- [Assigned task] Transcribe the entries that follow exactly as they appear, minus pictures.

___ Material for this exercise ___

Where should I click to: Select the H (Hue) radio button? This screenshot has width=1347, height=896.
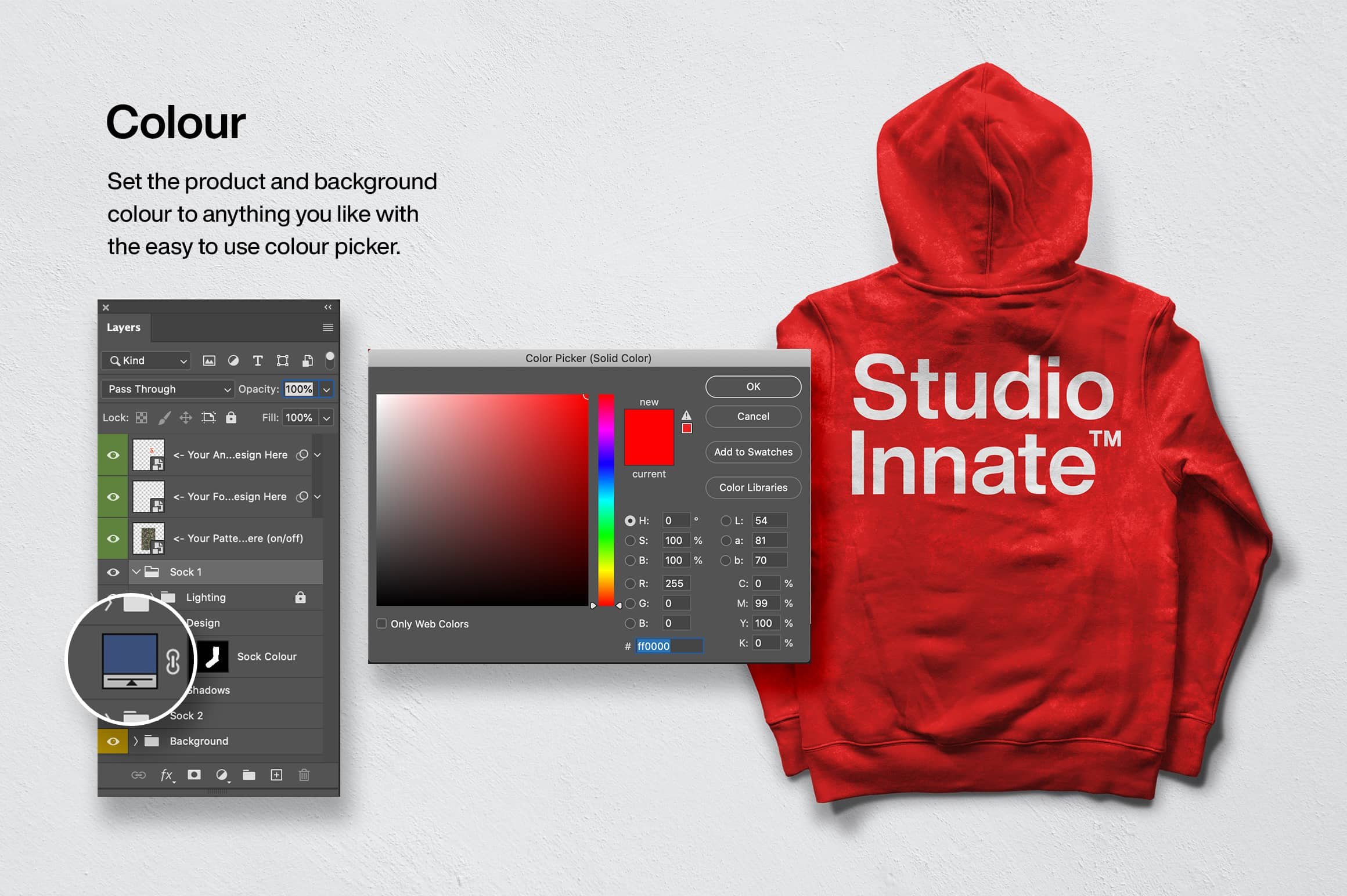point(630,519)
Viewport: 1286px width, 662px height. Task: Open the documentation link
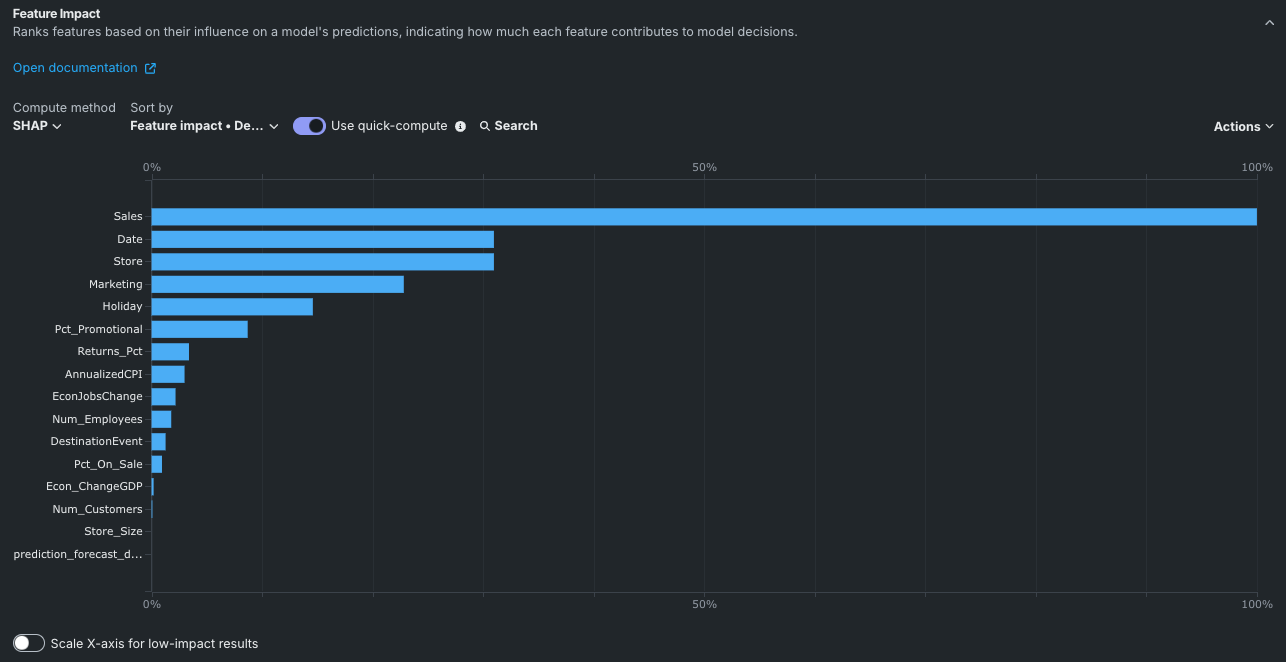[75, 68]
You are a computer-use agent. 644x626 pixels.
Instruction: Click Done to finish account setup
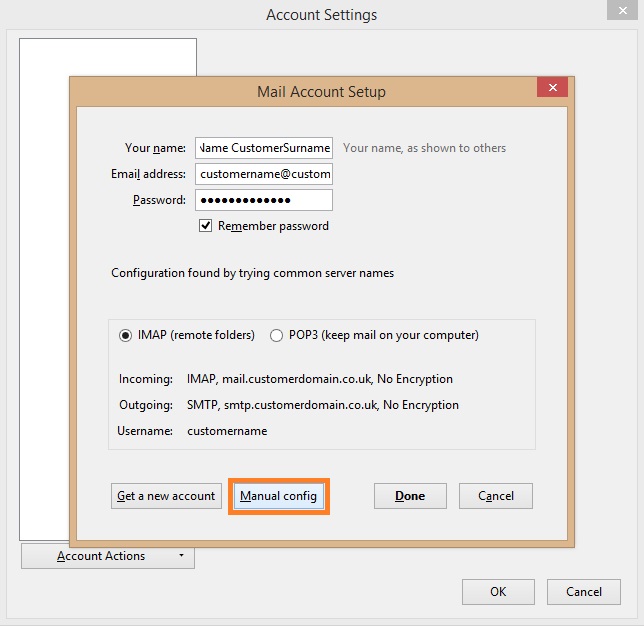pyautogui.click(x=410, y=496)
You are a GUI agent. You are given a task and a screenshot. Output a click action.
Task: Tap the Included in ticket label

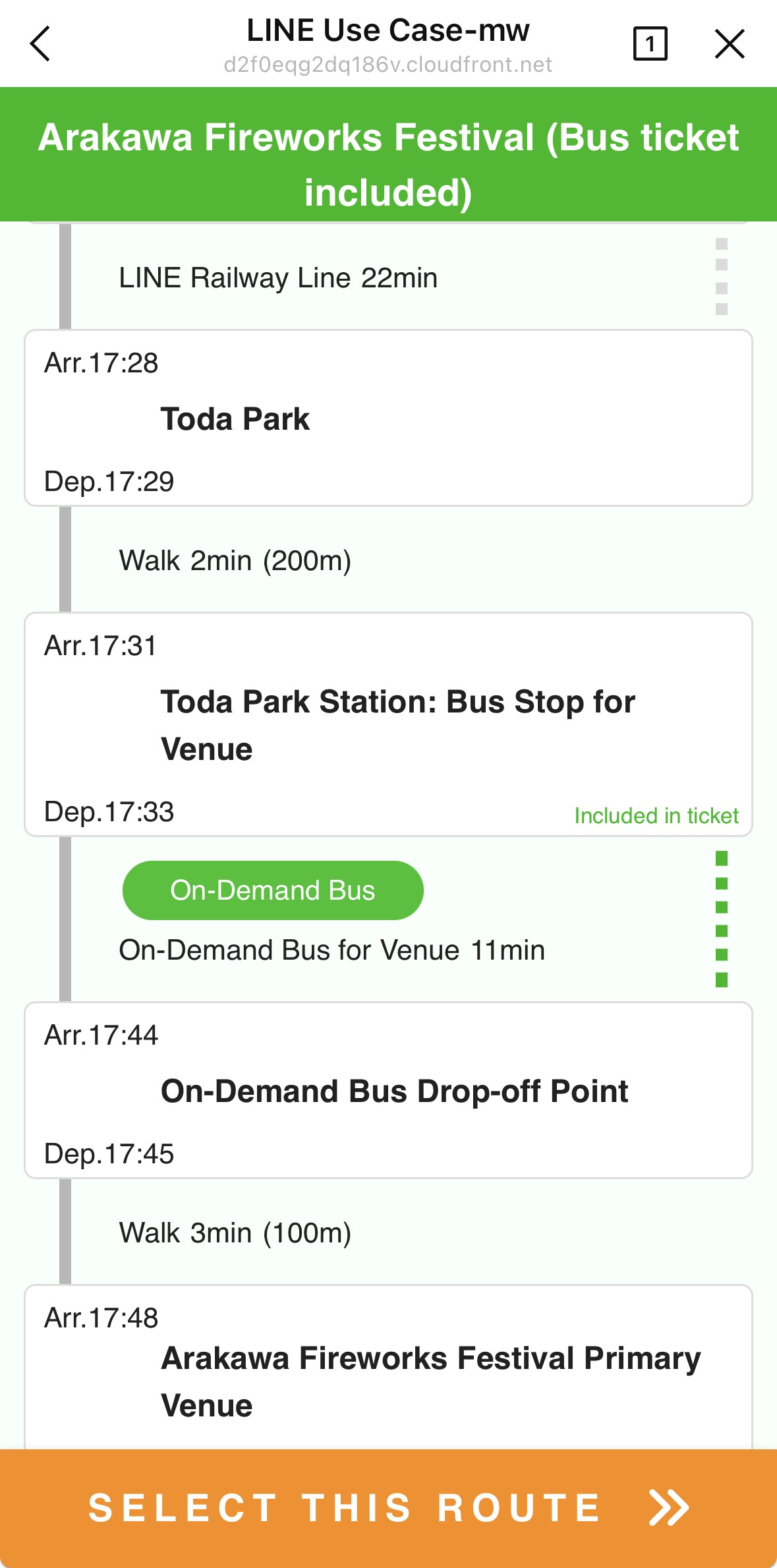pyautogui.click(x=656, y=816)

___

- [Response box]
Where should I click to: Select the H (Hue) radio button? This screenshot has width=1347, height=896.
point(630,519)
Viewport: 1286px width, 662px height. Task: Open the documentation link
[75, 68]
You are a computer-use agent. 644x626 pixels.
Instruction: Click Done to finish account setup
pyautogui.click(x=410, y=496)
You are a GUI agent. You are given a task and a screenshot. Output a click action.
Task: Tap the Included in ticket label

pyautogui.click(x=656, y=816)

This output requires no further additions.